UN-Habitat says the answer in some countries is to create a series of steps in gaining land rights -- a so-called property ladder. First, people could receive a simple document or starter title to the land they are on. They would be safe from the threat of being forced off the land by the state or wealthy buyers. Higher steps would provide greater rights. Finally, a majority of a community could decide to allow individual ownership of the land.
Namibia, Uganda, Tanzania and Zambia are among the countries adopting property ladders. Ms. Augustinus says Ethiopia has already provided twenty million land certificates on the lower end of the property ladder for about one dollar each.

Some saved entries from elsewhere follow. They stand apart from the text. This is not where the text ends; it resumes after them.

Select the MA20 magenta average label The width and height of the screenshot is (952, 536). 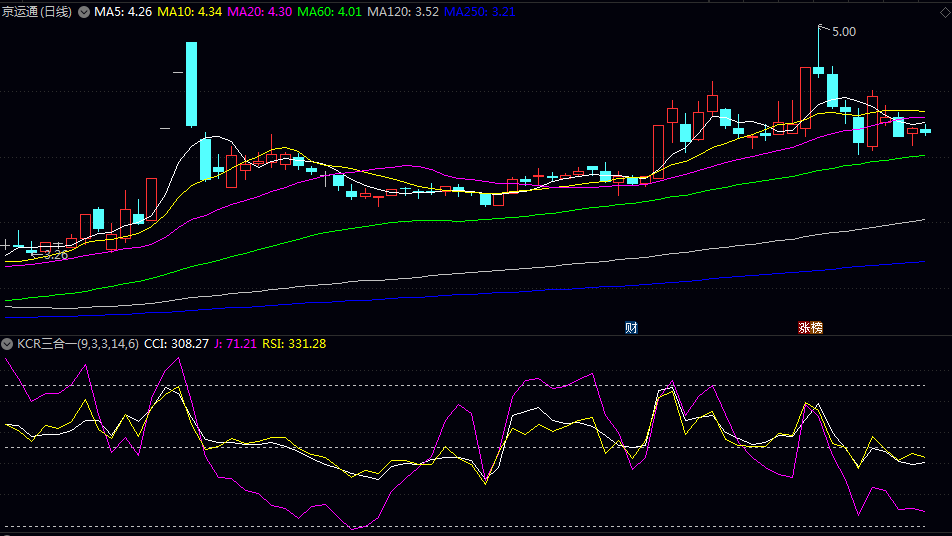point(260,12)

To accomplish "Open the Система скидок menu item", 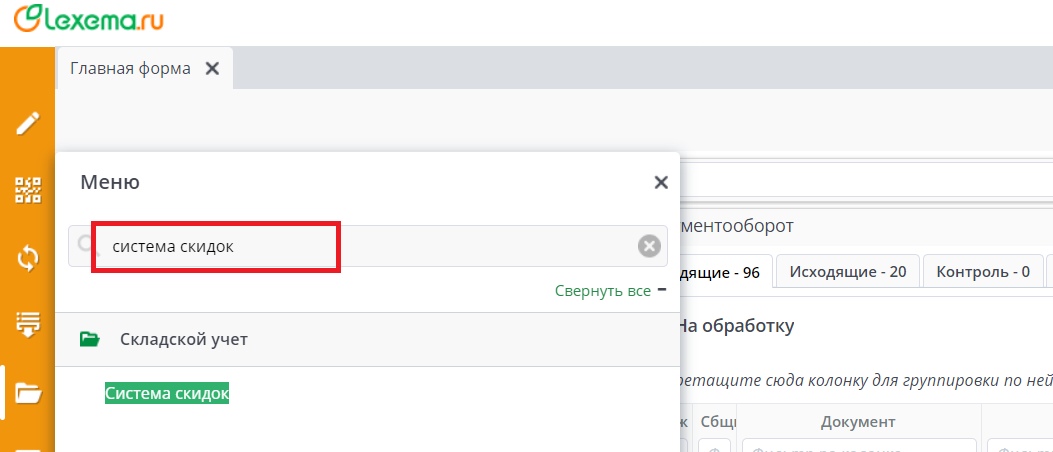I will pyautogui.click(x=167, y=394).
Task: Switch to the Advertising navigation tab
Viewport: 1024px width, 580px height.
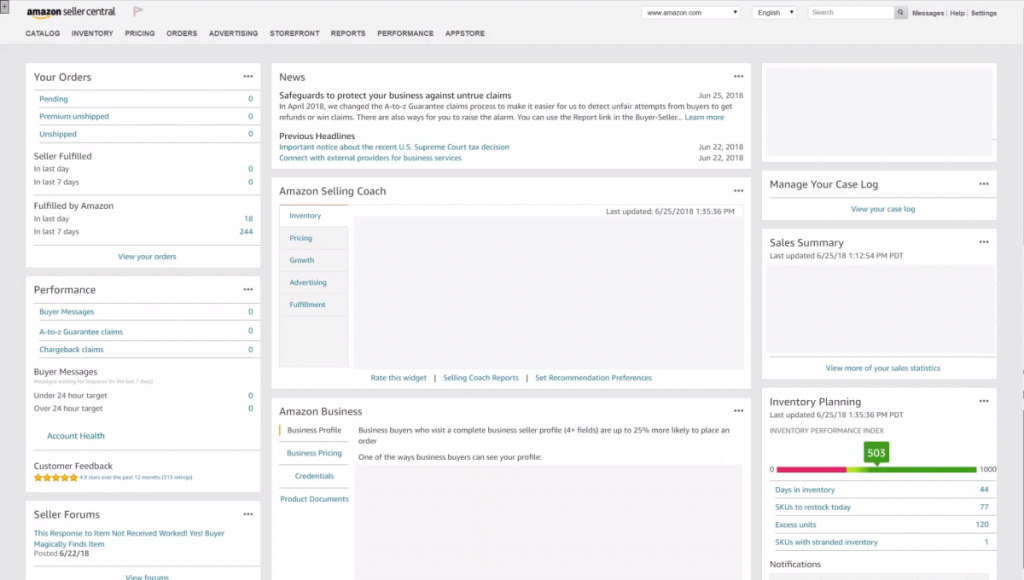Action: coord(233,33)
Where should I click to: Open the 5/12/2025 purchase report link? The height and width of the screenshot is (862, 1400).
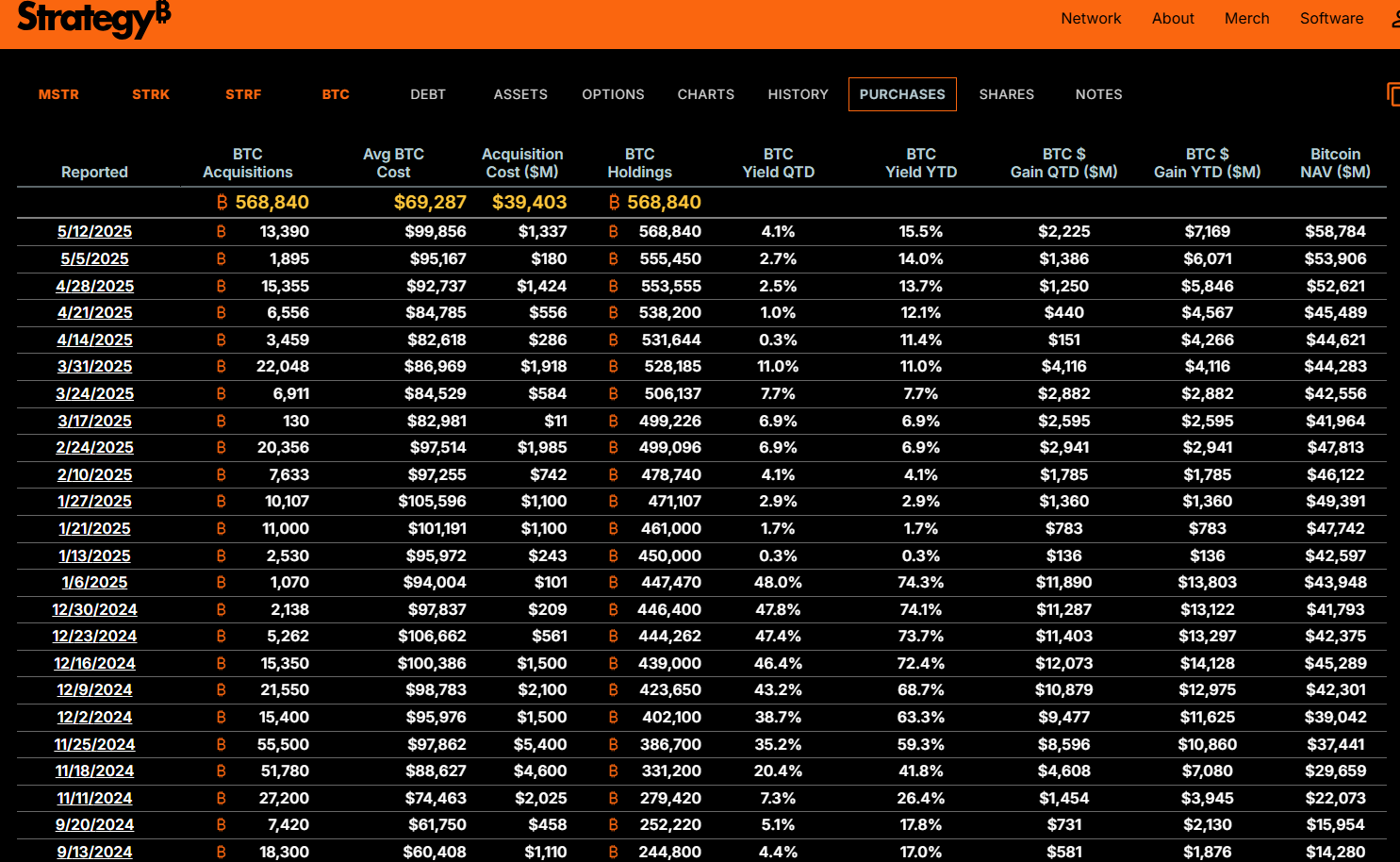coord(94,232)

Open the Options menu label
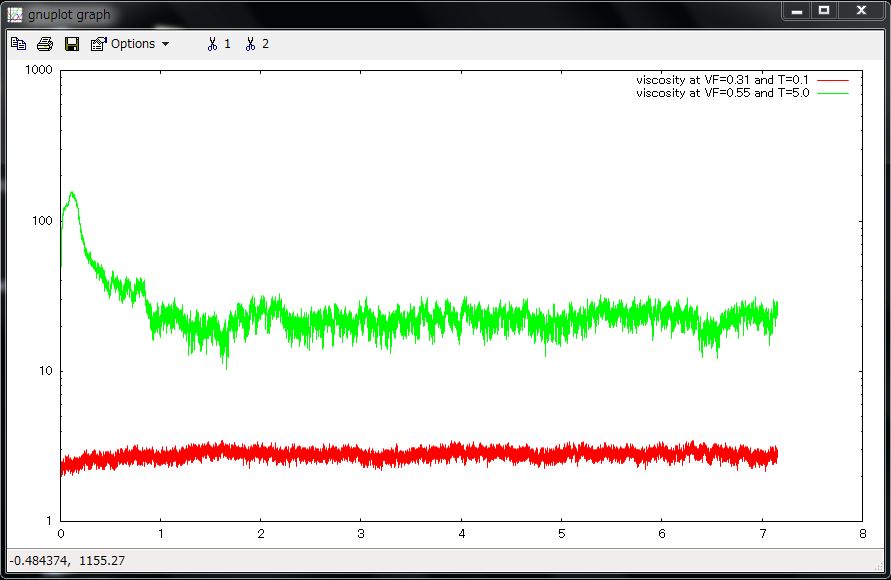(x=133, y=44)
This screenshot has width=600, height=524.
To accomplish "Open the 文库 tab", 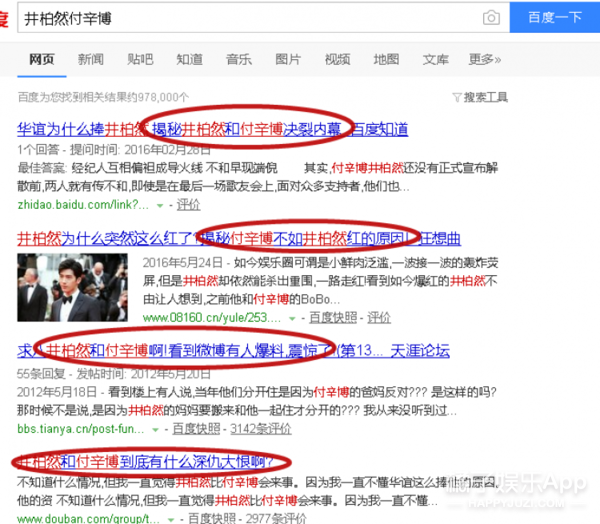I will 435,60.
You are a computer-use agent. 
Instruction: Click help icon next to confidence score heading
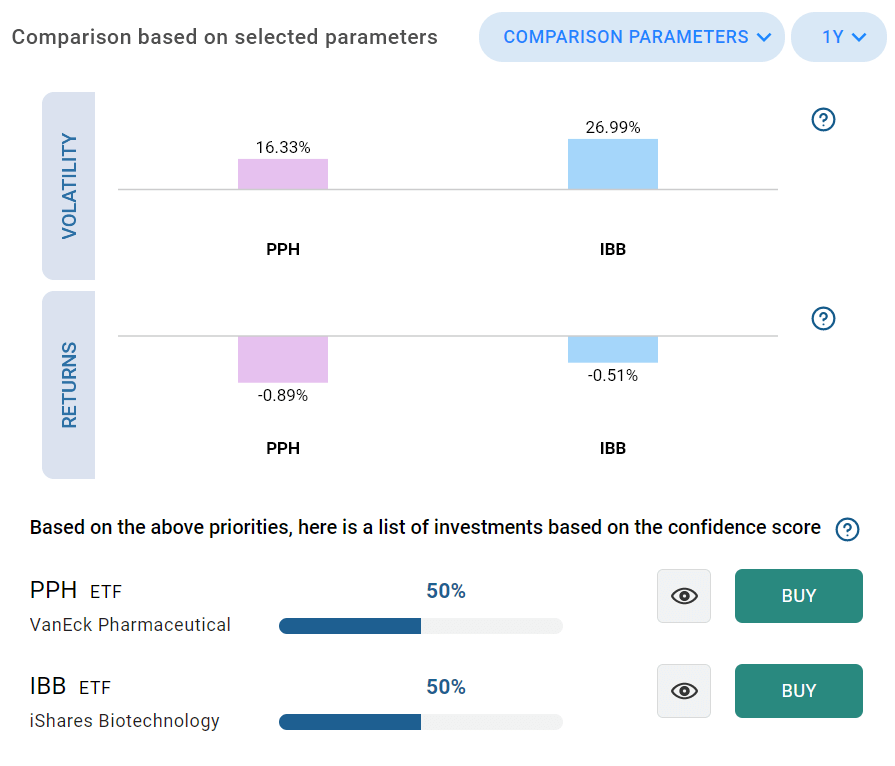click(x=847, y=529)
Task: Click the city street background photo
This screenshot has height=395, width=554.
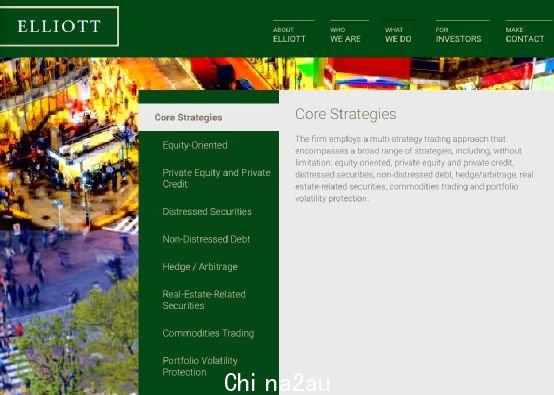Action: 69,226
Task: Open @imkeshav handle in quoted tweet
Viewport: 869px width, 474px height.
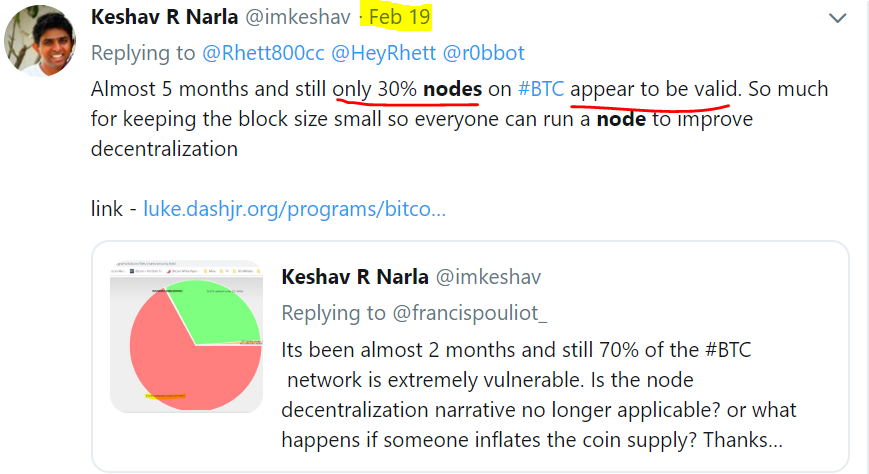Action: pos(488,277)
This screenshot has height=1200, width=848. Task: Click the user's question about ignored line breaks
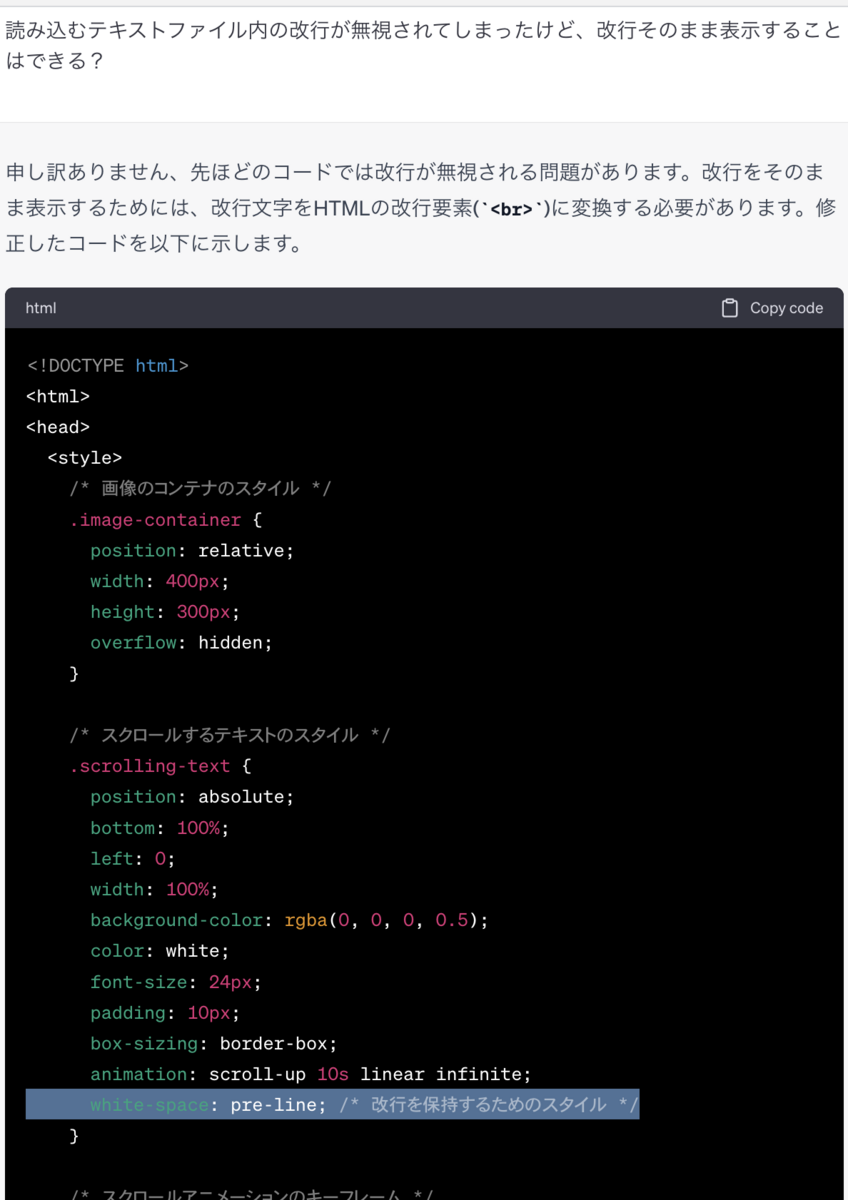423,45
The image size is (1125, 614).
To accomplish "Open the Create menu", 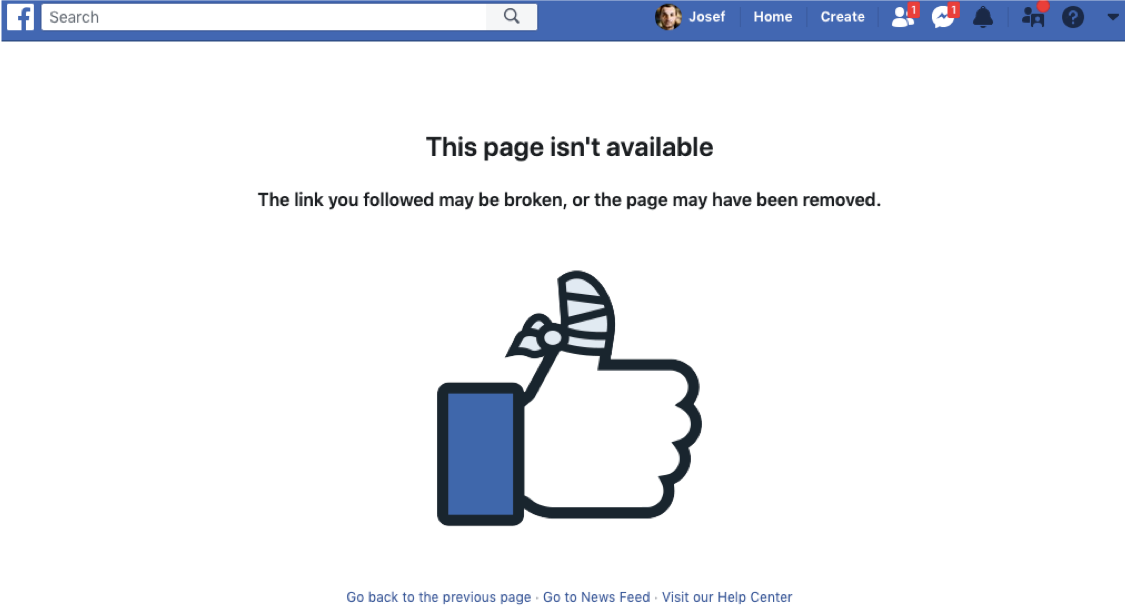I will tap(842, 16).
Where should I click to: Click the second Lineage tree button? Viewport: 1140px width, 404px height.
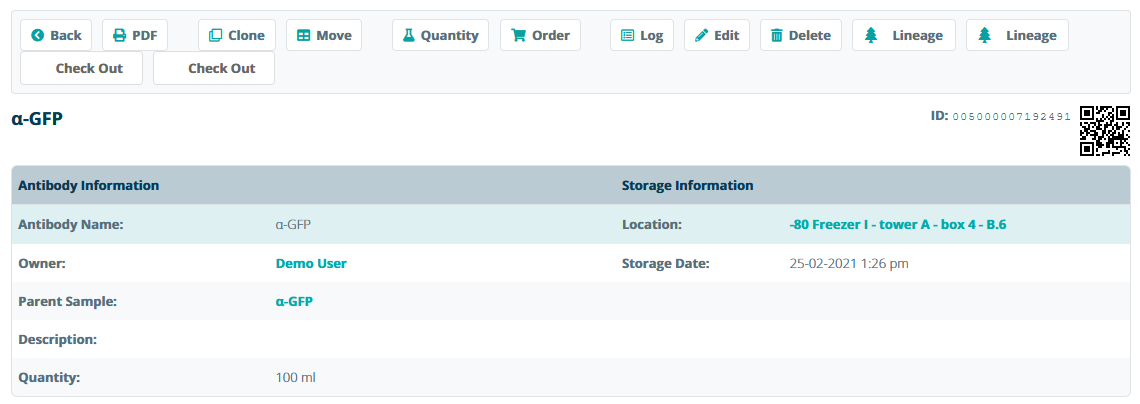click(x=1017, y=35)
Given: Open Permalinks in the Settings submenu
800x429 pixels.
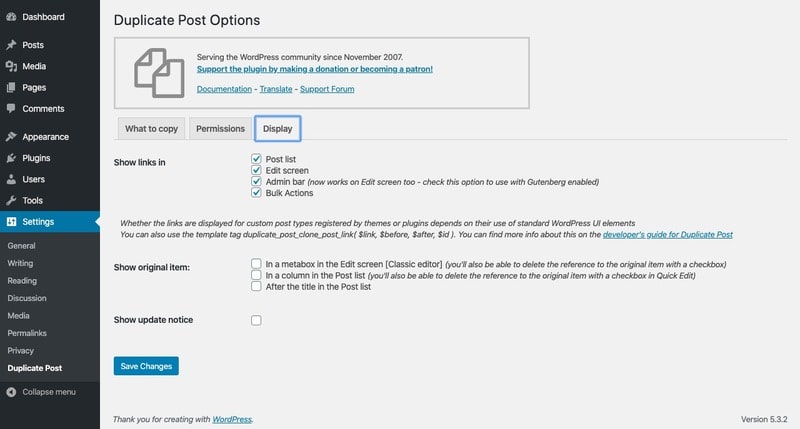Looking at the screenshot, I should pos(26,333).
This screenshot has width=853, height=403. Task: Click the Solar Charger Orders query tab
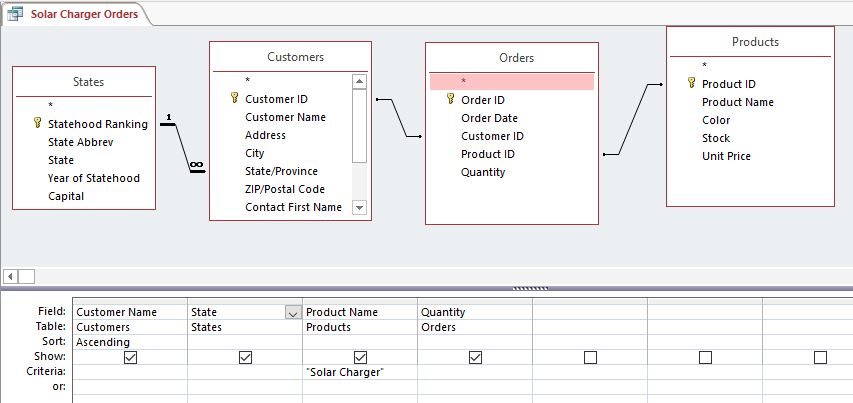click(x=83, y=15)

In Southeast Asia, the United States Agency for International Development is working on a project to help Timor-Leste develop property rights. The first step is an official certificate recognizing a landholder's unopposed claim. East Timor separated from Indonesia in nineteen ninety-nine. The Indonesian army had destroyed land records and forced communities from their land to break up resistance.
And that's the VOA Special English Agriculture Report. I'm Bob Doughty.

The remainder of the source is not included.